[Task data Boundary: Start]
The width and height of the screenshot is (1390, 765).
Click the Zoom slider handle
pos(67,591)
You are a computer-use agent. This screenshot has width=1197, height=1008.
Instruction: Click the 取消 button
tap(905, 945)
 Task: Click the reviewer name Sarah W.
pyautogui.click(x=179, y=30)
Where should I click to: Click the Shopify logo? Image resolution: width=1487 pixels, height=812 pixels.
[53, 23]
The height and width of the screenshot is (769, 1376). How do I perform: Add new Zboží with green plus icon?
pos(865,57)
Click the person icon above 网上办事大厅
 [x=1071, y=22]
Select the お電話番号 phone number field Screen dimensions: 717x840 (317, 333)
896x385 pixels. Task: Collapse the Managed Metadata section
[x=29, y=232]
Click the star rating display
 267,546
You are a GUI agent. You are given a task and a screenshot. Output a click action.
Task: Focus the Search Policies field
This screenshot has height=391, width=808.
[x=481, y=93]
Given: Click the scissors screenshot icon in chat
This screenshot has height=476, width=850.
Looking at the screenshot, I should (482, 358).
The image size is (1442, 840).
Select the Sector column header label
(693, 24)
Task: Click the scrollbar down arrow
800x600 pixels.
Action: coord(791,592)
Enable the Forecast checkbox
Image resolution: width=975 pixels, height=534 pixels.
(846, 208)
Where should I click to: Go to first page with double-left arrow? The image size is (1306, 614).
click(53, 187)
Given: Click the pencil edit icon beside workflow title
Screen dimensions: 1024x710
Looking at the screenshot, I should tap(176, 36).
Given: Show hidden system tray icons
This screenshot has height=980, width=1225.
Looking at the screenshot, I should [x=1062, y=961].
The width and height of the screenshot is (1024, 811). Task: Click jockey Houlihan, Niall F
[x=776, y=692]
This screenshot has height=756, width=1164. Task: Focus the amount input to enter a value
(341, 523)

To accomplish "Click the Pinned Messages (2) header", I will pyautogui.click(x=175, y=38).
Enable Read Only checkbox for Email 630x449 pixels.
[Task data Boundary: End]
▸ Work to be completed: Each entry above is to be returned exactly as given.

▸ Result:
The width and height of the screenshot is (1390, 765).
Click the Zoom slider handle
pos(67,591)
You are a computer-use agent. This screenshot has width=1197, height=1008.
Instruction: Click the 取消 button
tap(905, 945)
 Task: Click the reviewer name Sarah W.
pyautogui.click(x=179, y=30)
Where should I click to: Click the Shopify logo? Image resolution: width=1487 pixels, height=812 pixels.
[53, 23]
The height and width of the screenshot is (769, 1376). How do I perform: Add new Zboží with green plus icon?
pos(865,57)
Click the person icon above 网上办事大厅
 [x=1071, y=22]
Select the お電話番号 phone number field Screen dimensions: 717x840 (317, 333)
896x385 pixels. Task: Collapse the Managed Metadata section
[x=29, y=232]
Click the star rating display
 267,546
You are a GUI agent. You are given a task and a screenshot. Output a click action.
Task: Focus the Search Policies field
This screenshot has height=391, width=808.
[x=481, y=93]
Given: Click the scissors screenshot icon in chat
This screenshot has height=476, width=850.
Looking at the screenshot, I should (482, 358).
The image size is (1442, 840).
Select the Sector column header label
(693, 24)
Task: Click the scrollbar down arrow
800x600 pixels.
Action: coord(791,592)
Enable the Forecast checkbox
Image resolution: width=975 pixels, height=534 pixels.
(846, 208)
Where should I click to: Go to first page with double-left arrow? The image size is (1306, 614).
click(53, 187)
Given: Click the pencil edit icon beside workflow title
Screen dimensions: 1024x710
Looking at the screenshot, I should tap(176, 36).
Given: Show hidden system tray icons
This screenshot has height=980, width=1225.
Looking at the screenshot, I should [x=1062, y=961].
The width and height of the screenshot is (1024, 811). Task: Click jockey Houlihan, Niall F
[x=776, y=692]
This screenshot has height=756, width=1164. Task: Focus the amount input to enter a value
(341, 523)

To accomplish "Click the Pinned Messages (2) header", I will pyautogui.click(x=175, y=38).
Enable Read Only checkbox for Email 630x449 pixels.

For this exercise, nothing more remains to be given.